The technical features of the above embodiments can be arbitrarily combined, and for the sake of brevity, all possible combinations of the technical features in the above embodiments are not described, but should be considered as the scope of the present specification as long as there is no contradiction between the combinations of the technical features.

The above-mentioned embodiments only express several embodiments of the present application, and the description thereof is more specific and detailed, but not construed as limiting the scope of the invention. It should be noted that, for a person skilled in the art, several variations and modifications can be made without departing from the concept of the present application, which falls within the scope of protection of the present application. Therefore, the protection scope of the present patent shall be subject to the appended claims.

Claims

1. A voice endpoint detection method, comprising:

acquiring a voice signal with noise, and extracting acoustic characteristics corresponding to the voice signal with noise;

extracting a voice amplitude spectrum with noise, a noise amplitude spectrum and a voice amplitude spectrum of the voice signal with noise;

generating a frequency spectrum characteristic corresponding to the voice signal with the noise according to the voice amplitude spectrum with the noise, the noise amplitude spectrum and the voice amplitude spectrum;

2. The method according to claim 1, further comprising, before said extracting the corresponding acoustic feature and spectral feature of the noisy speech signal:

3. The method according to claim 1, wherein said extracting a noisy speech magnitude spectrum, a noise magnitude spectrum and a speech magnitude spectrum of said noisy speech signal comprises:

and estimating the voice amplitude spectrum of the pure voice signal according to the voice amplitude spectrum with the noise and the noise amplitude spectrum.

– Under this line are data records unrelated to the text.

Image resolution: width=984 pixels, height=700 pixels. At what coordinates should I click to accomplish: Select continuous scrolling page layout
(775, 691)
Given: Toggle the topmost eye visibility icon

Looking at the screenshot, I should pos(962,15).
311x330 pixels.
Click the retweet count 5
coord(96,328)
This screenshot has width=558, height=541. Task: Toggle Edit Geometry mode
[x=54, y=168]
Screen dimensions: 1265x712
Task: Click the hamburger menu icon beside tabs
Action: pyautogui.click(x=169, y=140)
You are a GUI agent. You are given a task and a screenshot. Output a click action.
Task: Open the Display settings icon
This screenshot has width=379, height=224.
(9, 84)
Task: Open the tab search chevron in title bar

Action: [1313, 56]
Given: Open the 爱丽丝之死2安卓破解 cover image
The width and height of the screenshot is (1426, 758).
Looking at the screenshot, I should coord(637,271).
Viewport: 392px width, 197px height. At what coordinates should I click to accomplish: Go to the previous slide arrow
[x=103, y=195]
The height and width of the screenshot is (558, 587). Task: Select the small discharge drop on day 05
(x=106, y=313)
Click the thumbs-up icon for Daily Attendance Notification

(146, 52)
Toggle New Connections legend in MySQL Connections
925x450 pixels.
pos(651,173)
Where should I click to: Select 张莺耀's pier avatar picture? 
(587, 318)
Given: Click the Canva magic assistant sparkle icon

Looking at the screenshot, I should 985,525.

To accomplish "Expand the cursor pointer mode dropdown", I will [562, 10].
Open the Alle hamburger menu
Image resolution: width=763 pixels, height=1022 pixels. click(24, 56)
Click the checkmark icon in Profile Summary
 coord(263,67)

4. The method of claim 1, wherein the converting the acoustic and spectral features comprises:

5. The method of claim 1, wherein the step of obtaining a classifier further comprises, prior to:

inputting a plurality of first voice data into the initial classifier to obtain class probabilities corresponding to the plurality of first voice data;

training by using the verification set added with the class label and the noisy voice data added with the voice class label to obtain a verification classifier;

6. The method of any one of claims 1 to 5, wherein the step of classifying the acoustic and spectral feature vectors using the classifier comprises:

7. A voice endpoint detection apparatus comprising:

the extraction module is used for acquiring a voice signal with noise and extracting acoustic characteristics corresponding to the voice signal with noise; extracting a voice amplitude spectrum with noise, a noise amplitude spectrum and a voice amplitude spectrum of the voice signal with noise; generating a frequency spectrum characteristic corresponding to the voice signal with the noise according to the voice amplitude spectrum with the noise, the noise amplitude spectrum and the voice amplitude spectrum;

8. The apparatus of claim 7, wherein the converting module is further configured to extract a preset number of frames before and after a current frame in the acoustic feature and the spectral feature; calculating a mean vector and/or a variance vector of the current frame by using a preset number of frames before and after the current frame; and carrying out logarithmic domain conversion on the acoustic feature and the frequency spectrum feature after the mean vector and/or the variance vector corresponding to the current frame are calculated to obtain a converted acoustic feature vector and a converted frequency spectrum feature vector.

9. A computer device comprising a memory and a processor, the memory storing a computer program, wherein the processor implements the steps of the method of any one of claims 1 to 6 when executing the computer program.

10. A computer-readable storage medium, on which a computer program is stored, which, when being executed by a processor, carries out the steps of the method of any one of claims 1 to 6.